Why the Stock Dropped After Earnings
Funny enough, even with good news, the stock sometimes slips. In August 2025, it dropped over 4% right after a "beat and raise" earnings report. Why? Because the market is a fickle beast. Sometimes traders "sell the news," or they worry that the growth in the Diabetes segment isn't happening fast enough to beat out competitors like Dexcom or Abbott.
Honestly, the Medtronic historical stock price is a lesson in patience. It’s a slow-burn stock. It doesn't have the "to the moon" energy of a tech startup, but it has the "staying power" of a company that owns the patents to the things keeping people alive.
What You Should Watch Moving Forward
If you're tracking MDT, don't just stare at the daily fluctuations. Keep an eye on the operating margins, which are currently around 24% to 25% on a non-GAAP basis. Management is trying to push those higher through efficiency, but it’s a slog.
Also, watch the Hugo robotic system rollouts. If Medtronic can successfully chip away at Intuitive Surgical’s dominance in the OR, the stock likely breaks through its old $117 resistance level.
Actionable Insights for Investors
- Check the Valuation Gap: As of mid-January 2026, some models suggest an intrinsic value closer to $102, meaning the current price of $98.99 might still offer a slight discount.
- Mind the Ex-Dividend Date: If you're looking for that passive income, the next big dates usually fall around late March and June.
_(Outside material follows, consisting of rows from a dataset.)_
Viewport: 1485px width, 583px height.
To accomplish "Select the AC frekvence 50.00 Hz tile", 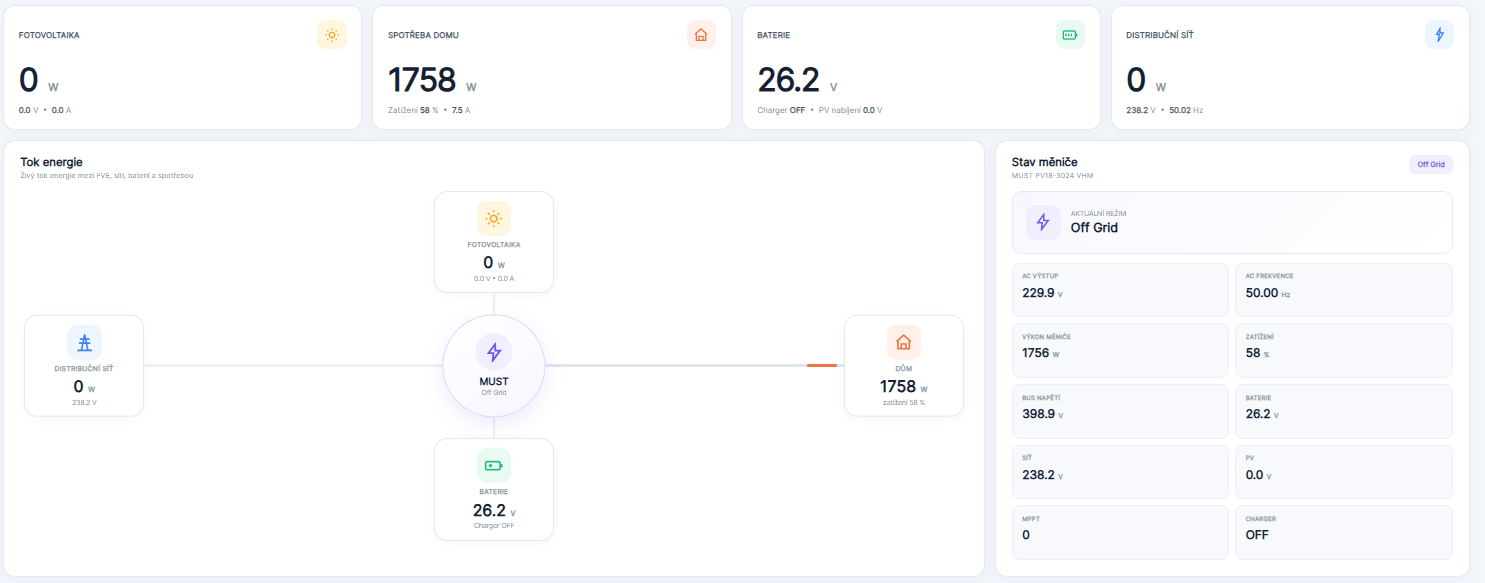I will 1344,290.
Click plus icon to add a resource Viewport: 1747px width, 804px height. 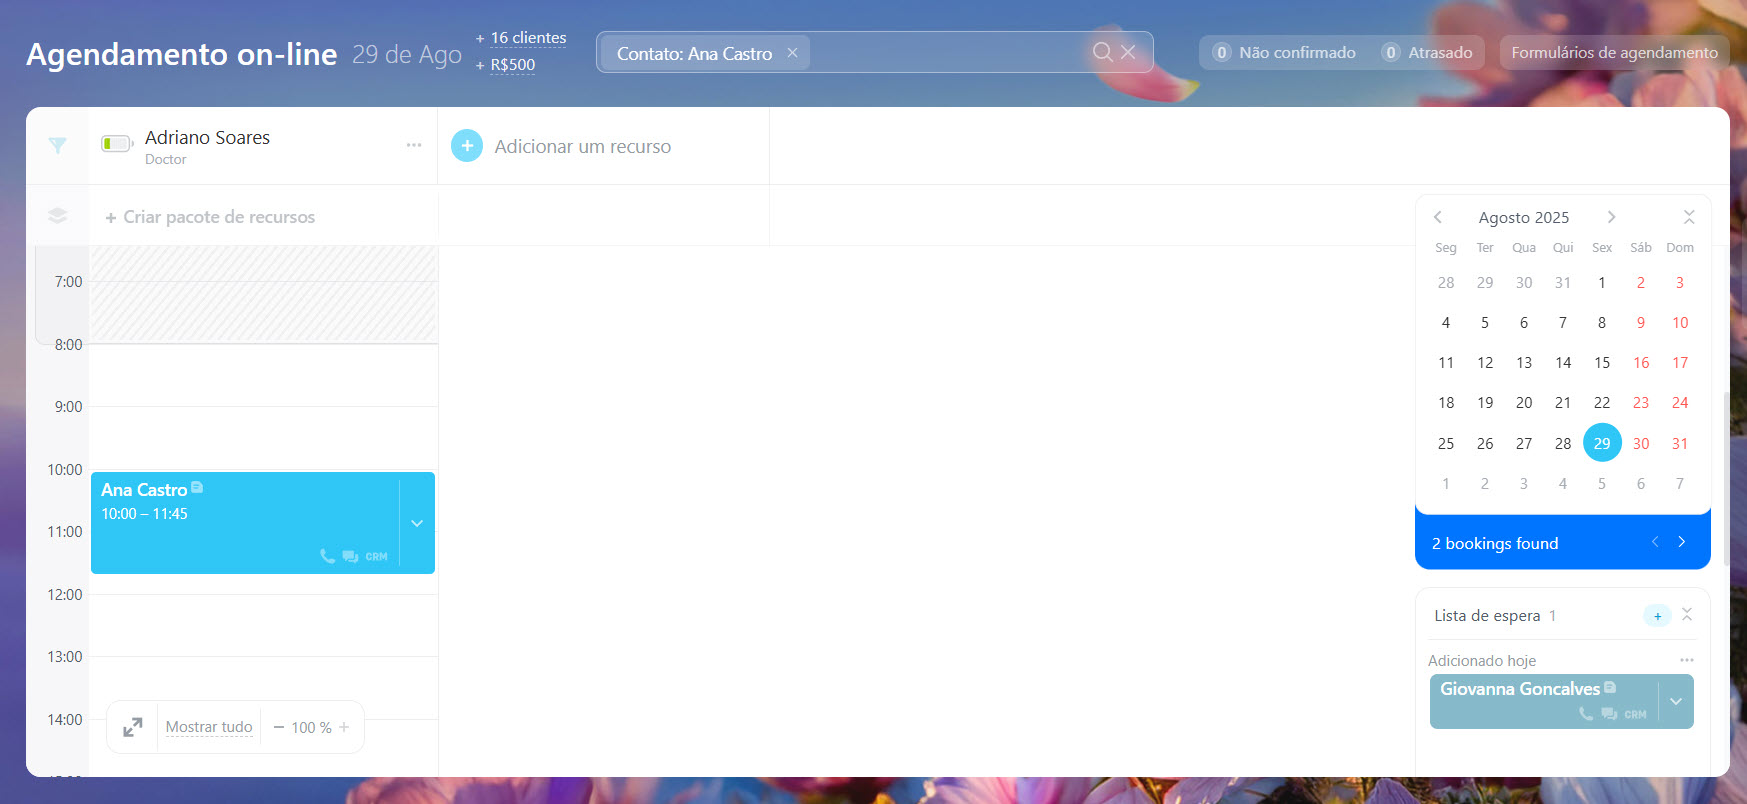(x=467, y=146)
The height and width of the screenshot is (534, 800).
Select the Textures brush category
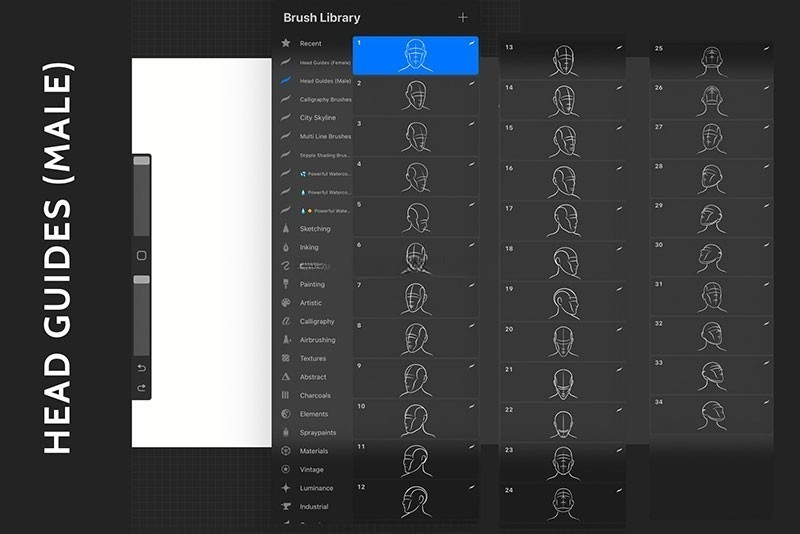[313, 358]
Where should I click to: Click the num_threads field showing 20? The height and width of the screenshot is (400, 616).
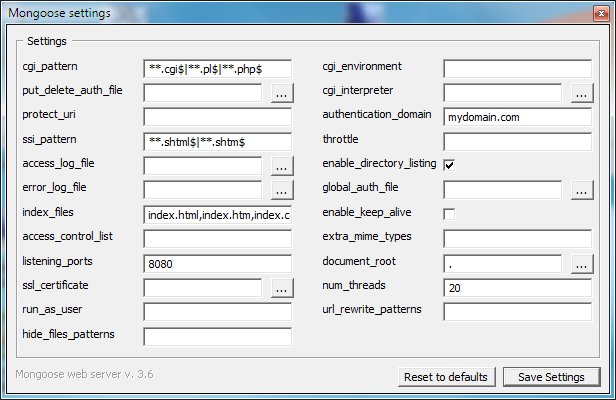coord(517,287)
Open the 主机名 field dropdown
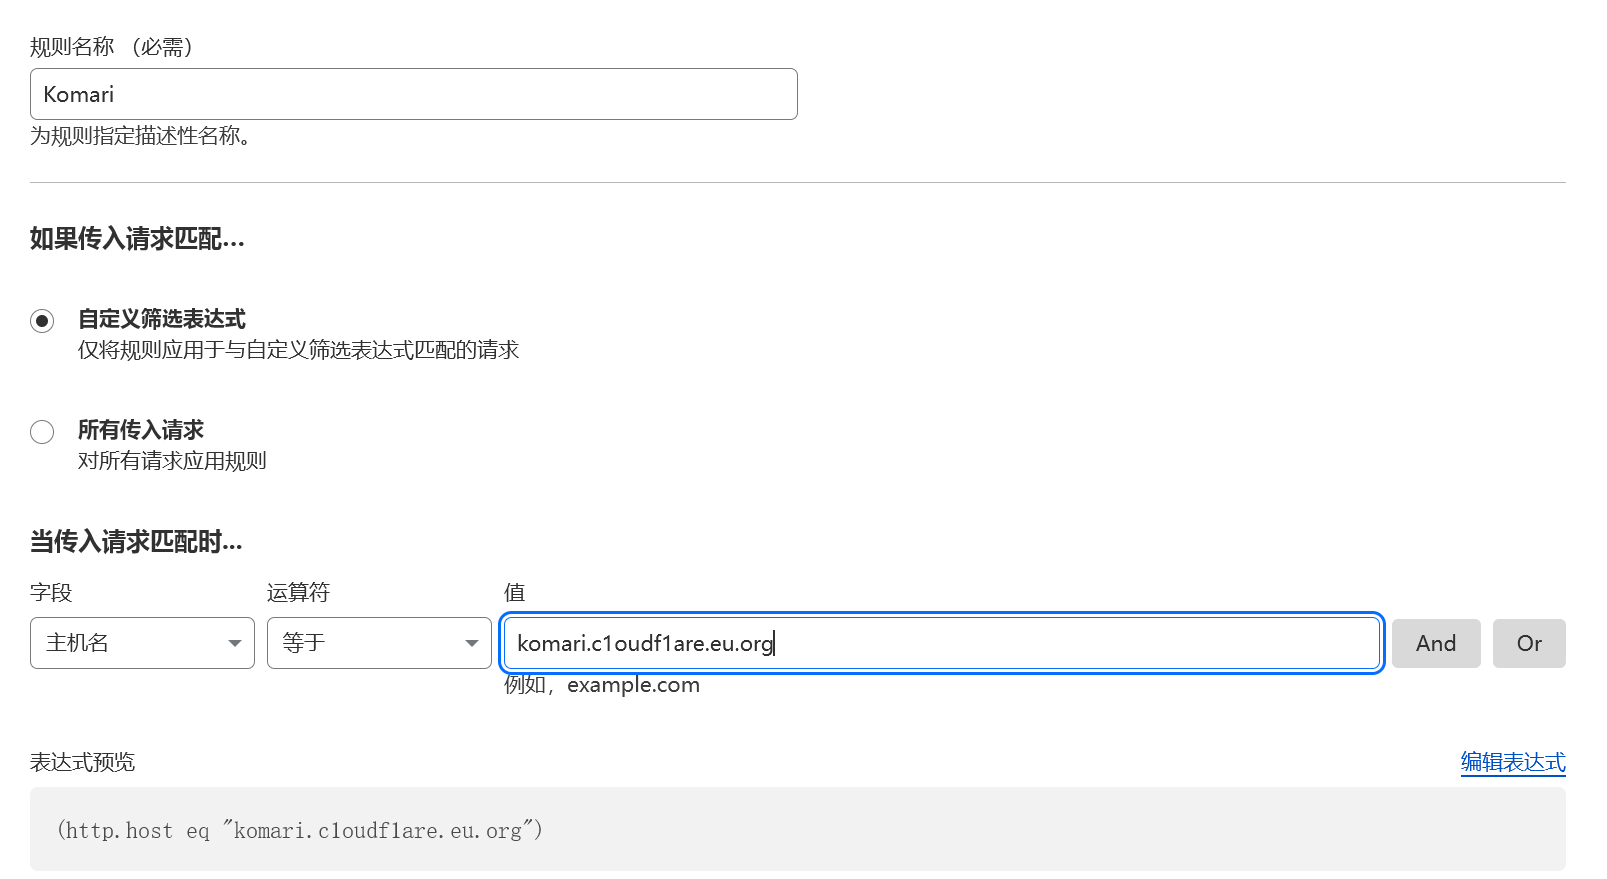The width and height of the screenshot is (1607, 879). tap(142, 643)
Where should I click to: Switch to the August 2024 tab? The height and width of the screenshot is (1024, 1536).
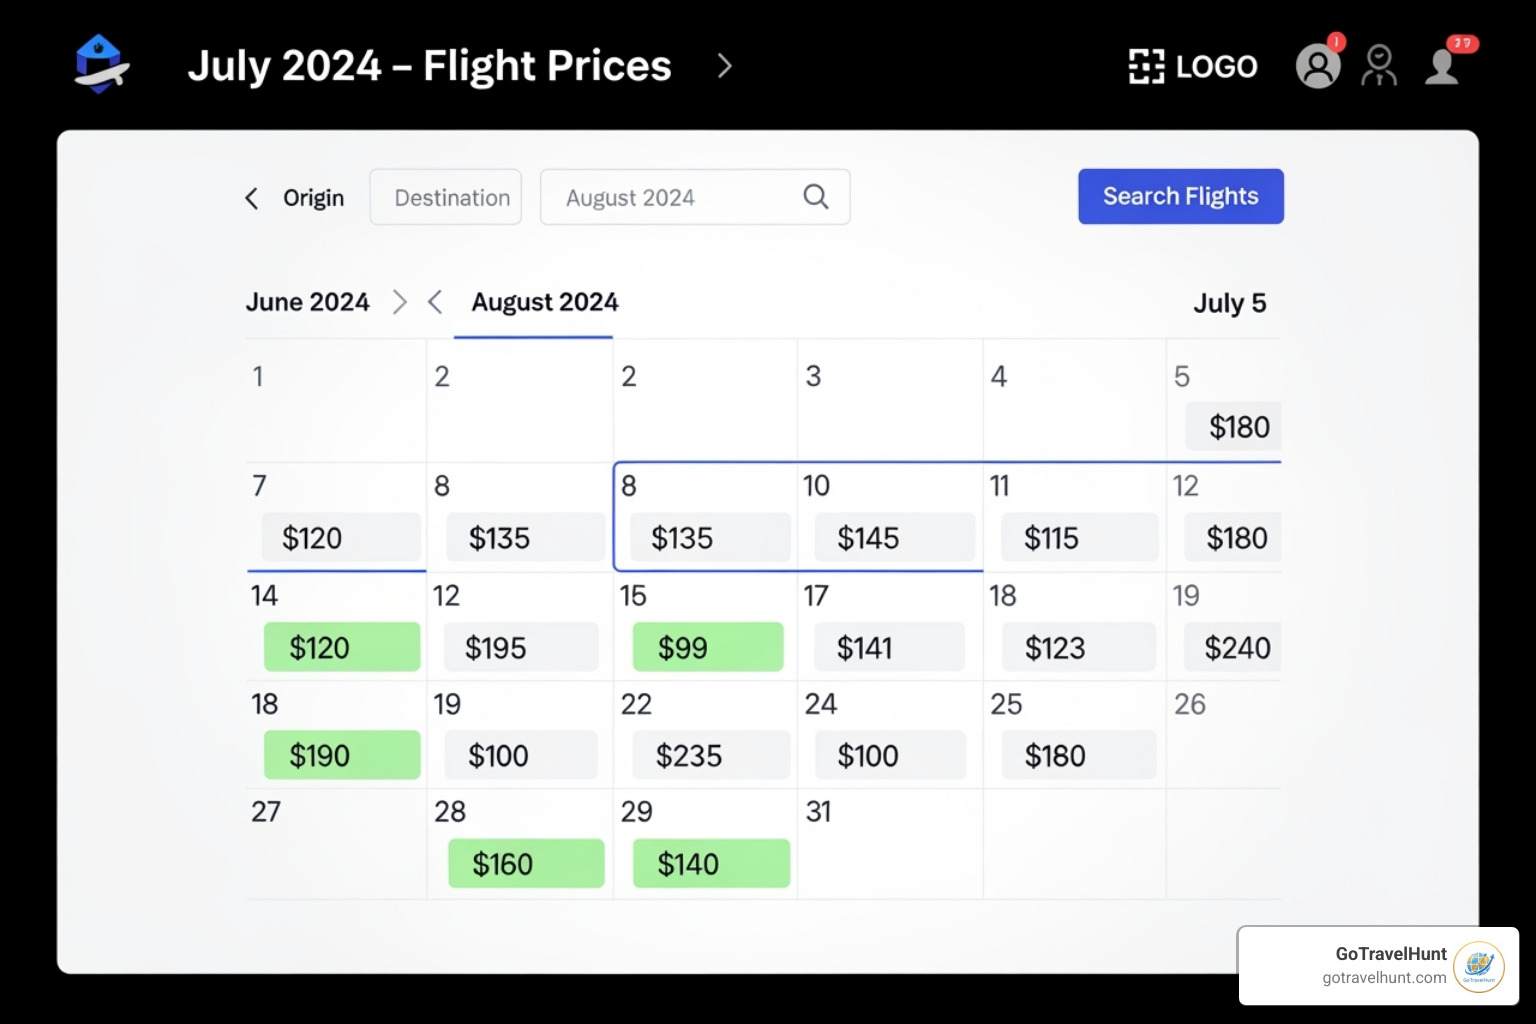tap(544, 302)
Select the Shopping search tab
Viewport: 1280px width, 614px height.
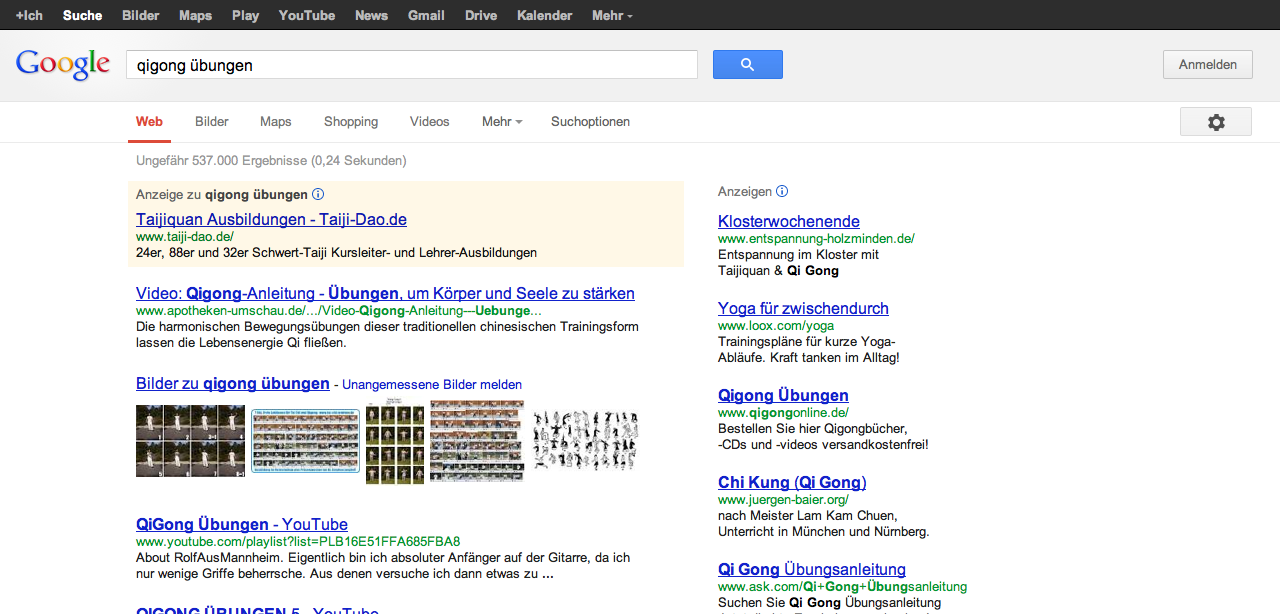pyautogui.click(x=351, y=122)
- Monitor PFA Adoption: The 71% growth in Cardiac Ablation is the current engine. If that slows, the stock will likely consolidate.
- Factor in Tariffs: Management has already flagged a potential $185 million impact from trade tariffs in their 2026 guidance. That’s a real headwind to keep on your radar.
The story of Medtronic's stock is really a story of how much the world is willing to pay for an extra ten years of life. Historically, that price only goes up.